The world peace diet
Dr. Will Tuttle, Ph.D., author, speaker, and activist, addresses this idea in his book, The World Peace Diet, Eating for Spiritual Health and Social Harmony.
“Our deepest and most blessed connection with the earth and with the mystery of infinite spiritual consciousness-our-daily meals-have become rituals of distraction and repressed sensitivity and guilt rather than rituals of heart-opening gratitude, connectedness, blessedness, and love. The price we pay for this is incalculable and includes, among other things, the dulling of our innate intelligence and compassion and a consequent loss of peace, freedom, and joy.”
This passage from Dr. Tuttle’s book also refers to the denial we have about eating animals and the dire consequences we endure by embracing this denial. Dr. Tuttle goes on to enlighten us that what we inflict upon animals we inflict upon ourselves and our society.

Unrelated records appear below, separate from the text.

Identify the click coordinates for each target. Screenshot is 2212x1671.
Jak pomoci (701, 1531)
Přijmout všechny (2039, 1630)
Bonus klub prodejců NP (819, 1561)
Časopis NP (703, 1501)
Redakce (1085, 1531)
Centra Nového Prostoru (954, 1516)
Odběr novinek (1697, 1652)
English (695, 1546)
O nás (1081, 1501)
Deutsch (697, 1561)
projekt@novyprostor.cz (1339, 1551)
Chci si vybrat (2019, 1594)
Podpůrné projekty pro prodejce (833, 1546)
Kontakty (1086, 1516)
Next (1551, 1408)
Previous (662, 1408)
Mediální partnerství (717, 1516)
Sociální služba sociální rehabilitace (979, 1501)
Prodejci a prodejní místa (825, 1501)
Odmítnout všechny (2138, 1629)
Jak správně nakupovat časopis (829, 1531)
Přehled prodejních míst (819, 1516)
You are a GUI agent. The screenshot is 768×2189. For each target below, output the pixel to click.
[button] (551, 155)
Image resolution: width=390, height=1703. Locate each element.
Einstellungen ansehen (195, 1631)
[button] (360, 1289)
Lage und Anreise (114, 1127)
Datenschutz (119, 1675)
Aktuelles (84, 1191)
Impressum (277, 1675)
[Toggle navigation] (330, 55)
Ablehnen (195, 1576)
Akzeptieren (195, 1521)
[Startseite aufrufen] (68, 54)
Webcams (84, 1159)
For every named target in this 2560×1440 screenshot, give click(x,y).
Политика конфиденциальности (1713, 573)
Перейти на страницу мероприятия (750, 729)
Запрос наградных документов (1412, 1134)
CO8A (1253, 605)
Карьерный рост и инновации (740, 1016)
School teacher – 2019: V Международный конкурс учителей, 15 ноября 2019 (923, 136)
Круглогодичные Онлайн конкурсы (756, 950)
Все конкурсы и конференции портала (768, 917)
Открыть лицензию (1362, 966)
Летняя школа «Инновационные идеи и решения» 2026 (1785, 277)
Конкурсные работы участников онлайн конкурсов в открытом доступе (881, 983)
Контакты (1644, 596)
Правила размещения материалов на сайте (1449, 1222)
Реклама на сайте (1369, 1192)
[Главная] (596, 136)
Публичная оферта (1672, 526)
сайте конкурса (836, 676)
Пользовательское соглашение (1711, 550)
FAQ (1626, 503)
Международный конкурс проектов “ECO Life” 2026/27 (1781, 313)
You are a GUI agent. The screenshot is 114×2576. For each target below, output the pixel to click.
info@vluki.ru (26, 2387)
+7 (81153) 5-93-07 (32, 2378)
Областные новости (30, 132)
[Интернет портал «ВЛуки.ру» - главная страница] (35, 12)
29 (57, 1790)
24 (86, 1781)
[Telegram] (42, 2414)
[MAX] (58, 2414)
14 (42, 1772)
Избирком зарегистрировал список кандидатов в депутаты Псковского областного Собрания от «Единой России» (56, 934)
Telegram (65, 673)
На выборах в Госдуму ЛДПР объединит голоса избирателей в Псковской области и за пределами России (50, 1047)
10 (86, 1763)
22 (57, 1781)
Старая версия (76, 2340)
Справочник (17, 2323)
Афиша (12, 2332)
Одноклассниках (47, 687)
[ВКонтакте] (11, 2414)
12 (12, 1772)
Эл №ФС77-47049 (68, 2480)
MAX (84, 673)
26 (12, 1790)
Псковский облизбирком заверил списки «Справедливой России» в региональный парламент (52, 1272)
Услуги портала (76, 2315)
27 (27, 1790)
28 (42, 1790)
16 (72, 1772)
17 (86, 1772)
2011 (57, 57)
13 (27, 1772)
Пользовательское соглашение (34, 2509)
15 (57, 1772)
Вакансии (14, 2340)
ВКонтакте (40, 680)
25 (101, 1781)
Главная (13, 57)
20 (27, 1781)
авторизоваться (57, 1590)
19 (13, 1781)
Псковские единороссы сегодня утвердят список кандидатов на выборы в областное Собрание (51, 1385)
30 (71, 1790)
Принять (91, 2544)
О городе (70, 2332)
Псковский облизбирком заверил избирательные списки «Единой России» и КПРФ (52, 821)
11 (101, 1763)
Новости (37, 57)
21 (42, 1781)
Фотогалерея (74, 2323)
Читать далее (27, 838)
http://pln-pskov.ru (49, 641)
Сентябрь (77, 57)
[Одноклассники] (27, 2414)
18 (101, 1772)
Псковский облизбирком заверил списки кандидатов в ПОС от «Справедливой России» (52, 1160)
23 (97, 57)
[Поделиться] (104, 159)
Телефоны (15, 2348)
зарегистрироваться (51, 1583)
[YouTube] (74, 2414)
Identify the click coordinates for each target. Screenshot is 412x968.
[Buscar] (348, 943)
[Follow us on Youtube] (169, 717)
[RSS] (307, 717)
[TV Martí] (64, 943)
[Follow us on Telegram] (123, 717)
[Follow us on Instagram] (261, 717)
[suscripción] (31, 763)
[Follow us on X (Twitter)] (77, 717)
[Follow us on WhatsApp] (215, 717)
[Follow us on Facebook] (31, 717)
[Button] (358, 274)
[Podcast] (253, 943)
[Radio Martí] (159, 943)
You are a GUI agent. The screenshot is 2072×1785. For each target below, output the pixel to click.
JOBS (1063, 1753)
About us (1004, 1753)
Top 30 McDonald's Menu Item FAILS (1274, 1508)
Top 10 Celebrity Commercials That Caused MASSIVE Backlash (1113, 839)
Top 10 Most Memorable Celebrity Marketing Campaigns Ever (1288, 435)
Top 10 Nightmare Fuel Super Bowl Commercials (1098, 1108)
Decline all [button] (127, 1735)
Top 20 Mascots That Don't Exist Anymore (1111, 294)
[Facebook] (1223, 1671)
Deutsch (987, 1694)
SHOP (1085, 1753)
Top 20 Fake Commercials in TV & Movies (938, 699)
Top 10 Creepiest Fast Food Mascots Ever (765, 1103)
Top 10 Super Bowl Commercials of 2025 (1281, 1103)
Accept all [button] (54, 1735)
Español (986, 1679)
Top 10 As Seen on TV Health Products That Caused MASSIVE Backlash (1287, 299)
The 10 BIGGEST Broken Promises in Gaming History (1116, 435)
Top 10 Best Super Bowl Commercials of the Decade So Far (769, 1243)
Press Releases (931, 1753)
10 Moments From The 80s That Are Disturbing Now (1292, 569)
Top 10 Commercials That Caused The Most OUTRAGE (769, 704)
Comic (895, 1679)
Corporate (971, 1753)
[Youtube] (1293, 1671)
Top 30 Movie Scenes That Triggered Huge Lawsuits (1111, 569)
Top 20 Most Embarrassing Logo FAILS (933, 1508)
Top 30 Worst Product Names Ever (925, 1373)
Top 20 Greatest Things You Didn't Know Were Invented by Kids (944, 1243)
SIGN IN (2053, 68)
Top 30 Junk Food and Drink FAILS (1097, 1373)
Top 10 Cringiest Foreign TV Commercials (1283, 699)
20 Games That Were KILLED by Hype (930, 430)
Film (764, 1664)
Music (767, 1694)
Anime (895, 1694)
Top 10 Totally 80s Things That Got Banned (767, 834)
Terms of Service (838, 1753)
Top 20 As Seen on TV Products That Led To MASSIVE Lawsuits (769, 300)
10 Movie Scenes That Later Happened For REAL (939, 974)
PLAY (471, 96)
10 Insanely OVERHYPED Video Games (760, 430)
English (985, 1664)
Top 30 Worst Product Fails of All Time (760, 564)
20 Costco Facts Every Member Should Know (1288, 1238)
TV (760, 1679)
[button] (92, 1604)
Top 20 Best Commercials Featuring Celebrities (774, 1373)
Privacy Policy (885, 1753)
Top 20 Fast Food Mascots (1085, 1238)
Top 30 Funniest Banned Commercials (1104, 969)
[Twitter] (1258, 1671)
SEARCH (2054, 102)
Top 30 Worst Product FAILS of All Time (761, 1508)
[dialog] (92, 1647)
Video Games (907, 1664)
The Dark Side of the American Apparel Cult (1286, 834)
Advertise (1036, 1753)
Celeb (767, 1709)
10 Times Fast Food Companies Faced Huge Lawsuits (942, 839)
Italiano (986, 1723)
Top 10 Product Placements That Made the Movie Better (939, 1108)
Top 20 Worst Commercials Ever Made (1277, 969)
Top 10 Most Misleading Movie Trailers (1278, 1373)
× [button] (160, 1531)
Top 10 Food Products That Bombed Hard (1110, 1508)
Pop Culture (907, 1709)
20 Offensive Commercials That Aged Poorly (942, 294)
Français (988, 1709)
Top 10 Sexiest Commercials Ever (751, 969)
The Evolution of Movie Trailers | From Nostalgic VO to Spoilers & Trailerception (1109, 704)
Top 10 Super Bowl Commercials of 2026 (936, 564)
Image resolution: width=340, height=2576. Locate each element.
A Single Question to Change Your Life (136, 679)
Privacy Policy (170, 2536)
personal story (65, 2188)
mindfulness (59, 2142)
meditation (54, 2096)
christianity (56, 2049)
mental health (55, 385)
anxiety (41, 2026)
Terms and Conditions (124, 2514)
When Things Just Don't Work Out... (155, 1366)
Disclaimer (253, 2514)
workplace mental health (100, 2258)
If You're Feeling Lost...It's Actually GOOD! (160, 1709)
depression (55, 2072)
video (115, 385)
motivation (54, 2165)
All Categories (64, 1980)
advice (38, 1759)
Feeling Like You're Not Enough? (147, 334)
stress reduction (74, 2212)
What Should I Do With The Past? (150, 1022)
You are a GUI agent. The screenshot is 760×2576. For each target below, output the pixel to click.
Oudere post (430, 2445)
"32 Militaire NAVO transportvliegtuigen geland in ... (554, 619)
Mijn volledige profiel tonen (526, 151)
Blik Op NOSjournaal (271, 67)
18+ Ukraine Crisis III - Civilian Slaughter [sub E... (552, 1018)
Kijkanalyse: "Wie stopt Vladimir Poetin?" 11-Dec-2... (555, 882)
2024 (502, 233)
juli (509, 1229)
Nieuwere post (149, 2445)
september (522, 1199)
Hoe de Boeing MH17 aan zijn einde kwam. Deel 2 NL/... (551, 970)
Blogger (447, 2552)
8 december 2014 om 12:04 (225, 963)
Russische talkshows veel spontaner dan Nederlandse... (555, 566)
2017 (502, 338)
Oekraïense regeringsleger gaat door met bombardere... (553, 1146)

“As We Sow, So Shall We Reap:”
- Animals raised for food are fat / so are we
- An animal’s family ties are broken,(e.g., removing their babies) / we have a breakdown of the family
- Unnatural early and frequent pregnancies in animals due to hormone use / these same hormones consumed in animal products push young girls into early puberty and unwanted pregnancies
- Drugs are given to animals on a mass scale / we live in a drug addicted society
- Animals are terrorized / we live in fear of terrorists
- Animals are confined / we live in fear behind locked doors and gated communities
- Animals undergo the knife at slaughter / to save our lives from illness inflicted by the animals we eat, we face the knife during surgery
This doesn’t even touch on the pollution created in the air, on the land, and in the water by raising animals for food — not to mention the 5 million acres of rainforest that are destroyed every year for the sole purpose of raising cows for food.
Did you know that 80% of all antibiotics in the United States are used for livestock due to unhealthy living conditions? That’s right, without high doses of these antibiotics the meat you buy at the grocery store would be too toxic to eat.
Finally, about 10 billion people, more than the current world population, could be fed from the available food supply if we all consumed a 100% plant-based diet.
So, what’s your answer — can you really be a meat-eating environmentalist?